» WHAT IS NEEDED: Pick out all lines of the entries that include the word "agent" and copy them.

[EXERCISE INPUT — start]

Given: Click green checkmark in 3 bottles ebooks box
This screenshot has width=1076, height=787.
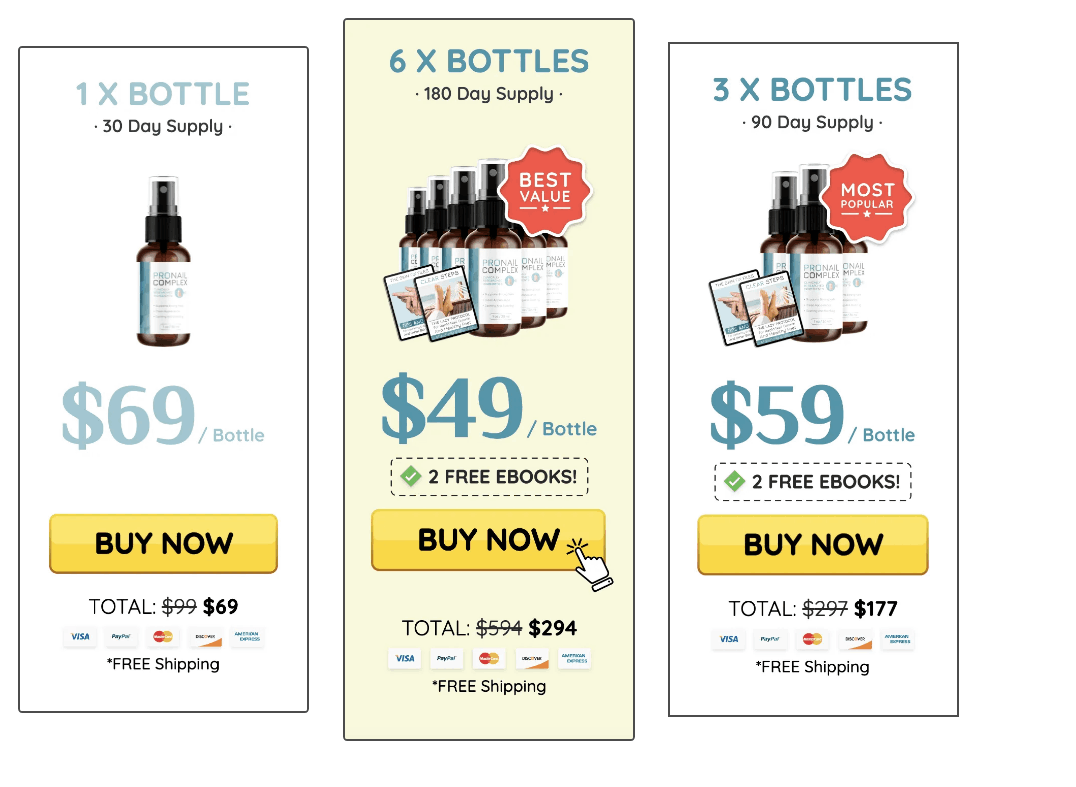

[EXERCISE INPUT — finish]
[EXERCISE INPUT — start]

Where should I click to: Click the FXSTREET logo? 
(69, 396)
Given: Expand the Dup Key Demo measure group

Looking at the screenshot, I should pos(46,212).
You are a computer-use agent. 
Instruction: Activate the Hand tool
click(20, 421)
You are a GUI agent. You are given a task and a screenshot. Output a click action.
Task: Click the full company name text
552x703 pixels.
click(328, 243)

[EXERCISE INPUT — finish]
[EXERCISE INPUT — start]

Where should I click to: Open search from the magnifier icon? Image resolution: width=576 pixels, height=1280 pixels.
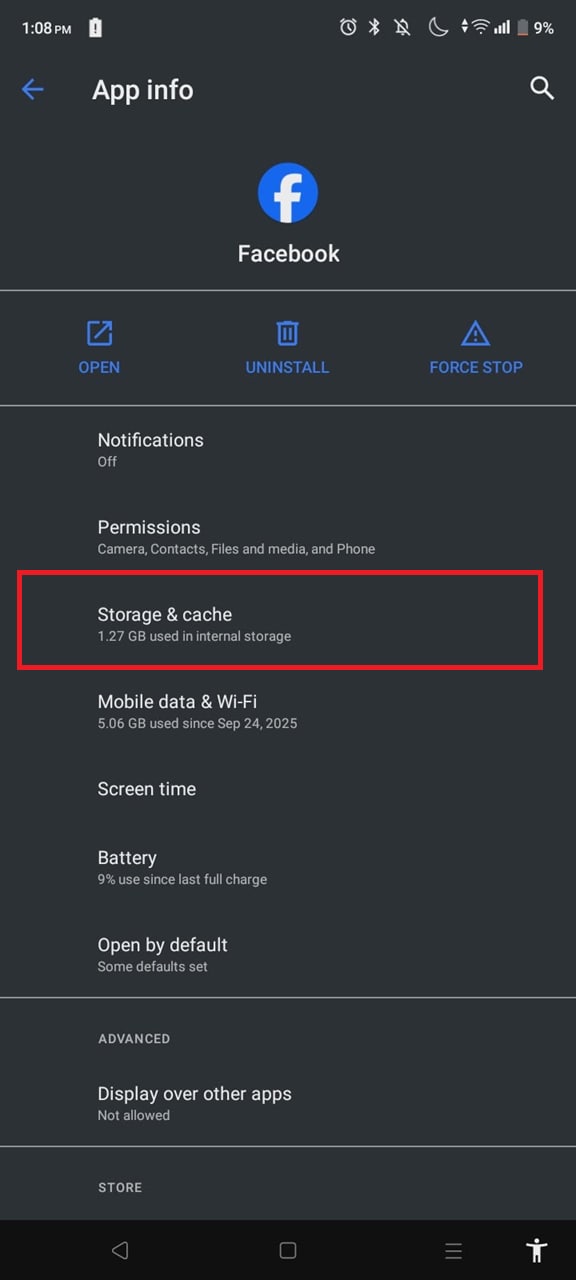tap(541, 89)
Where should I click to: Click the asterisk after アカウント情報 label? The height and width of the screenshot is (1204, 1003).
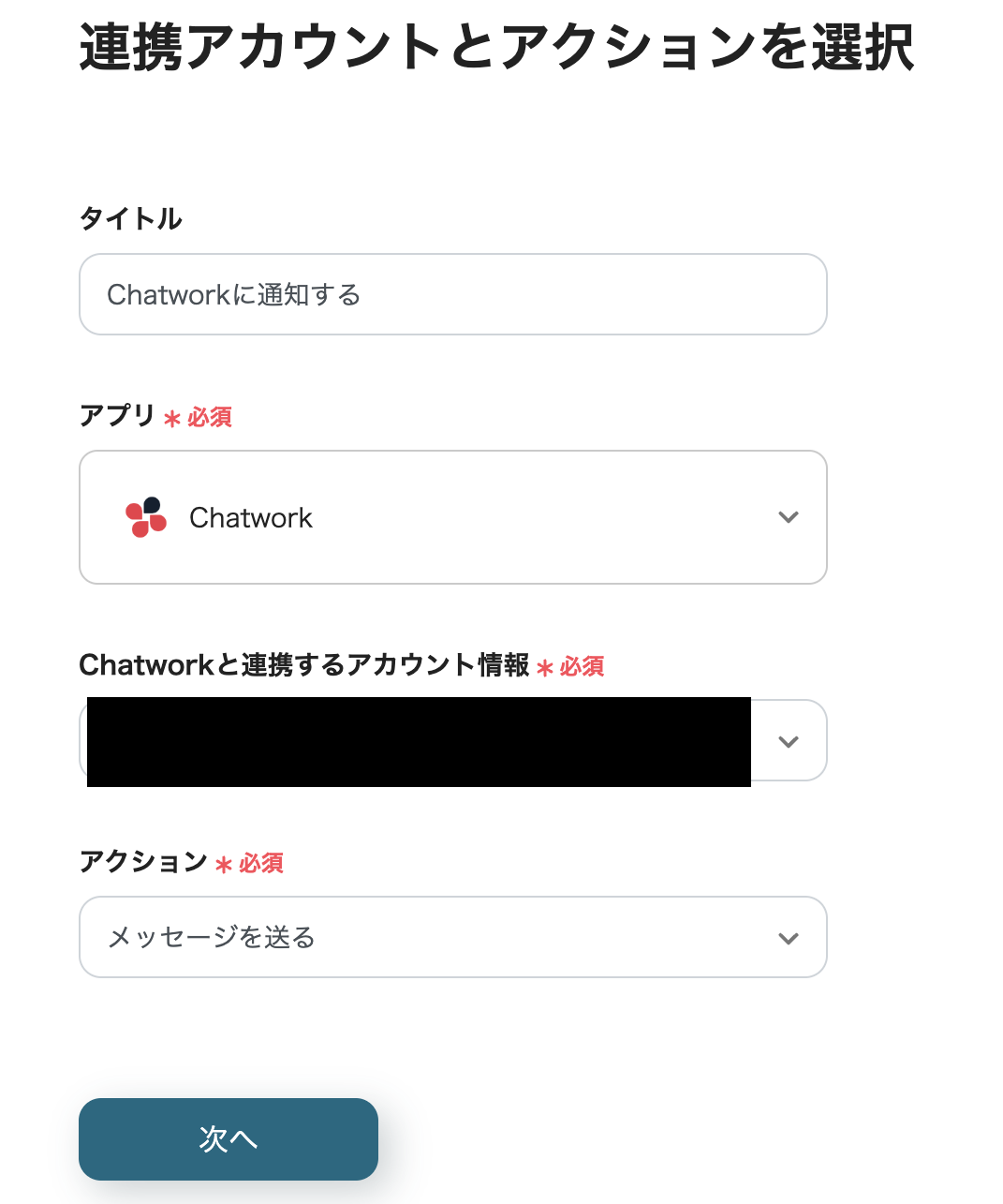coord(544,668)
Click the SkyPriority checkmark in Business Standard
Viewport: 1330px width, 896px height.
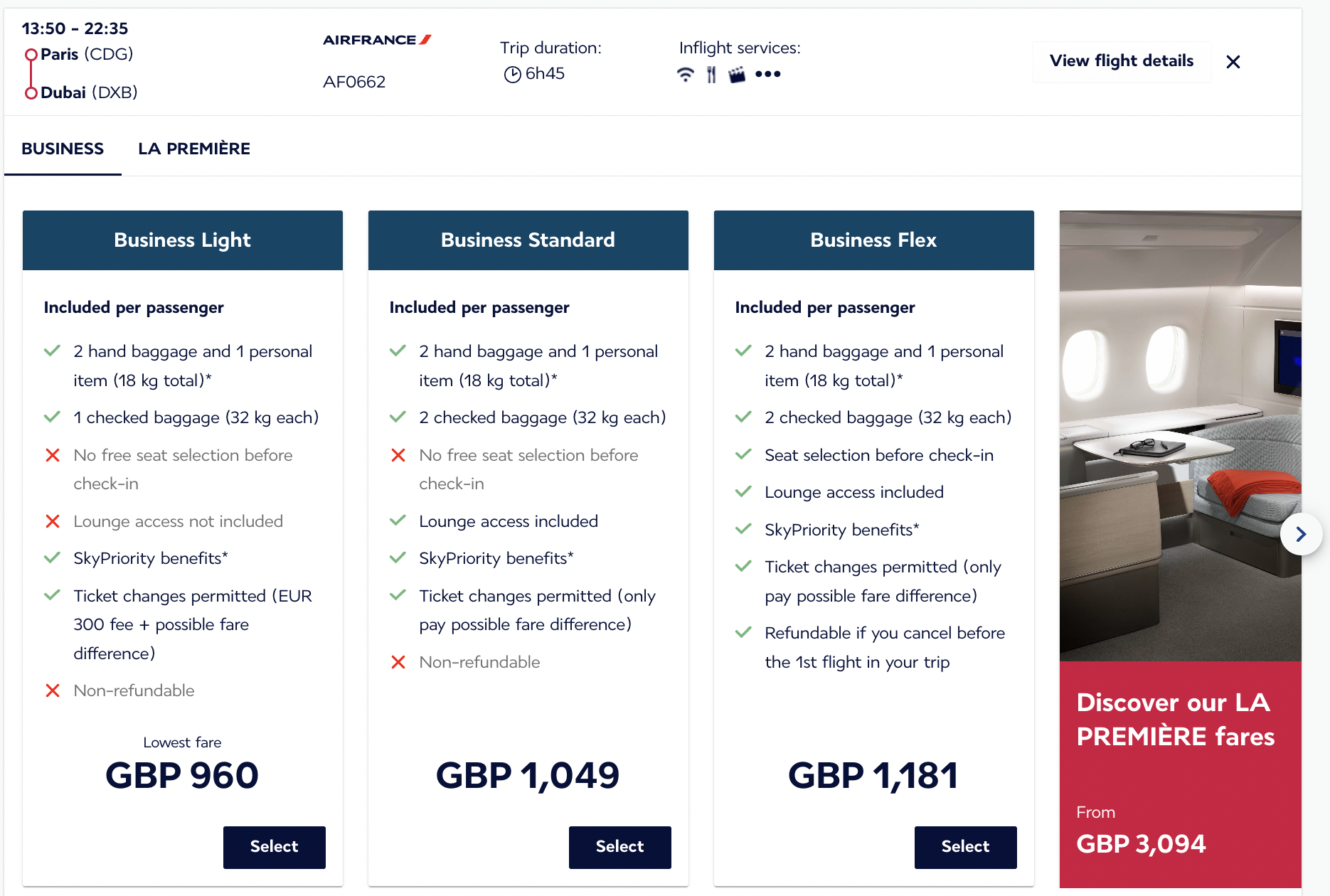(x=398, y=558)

[EXERCISE INPUT — finish]

» SOLUTION TO THIS EXERCISE:
You are a computer-use agent. 
You are a GUI agent. You are given a task and a screenshot. Output a click action.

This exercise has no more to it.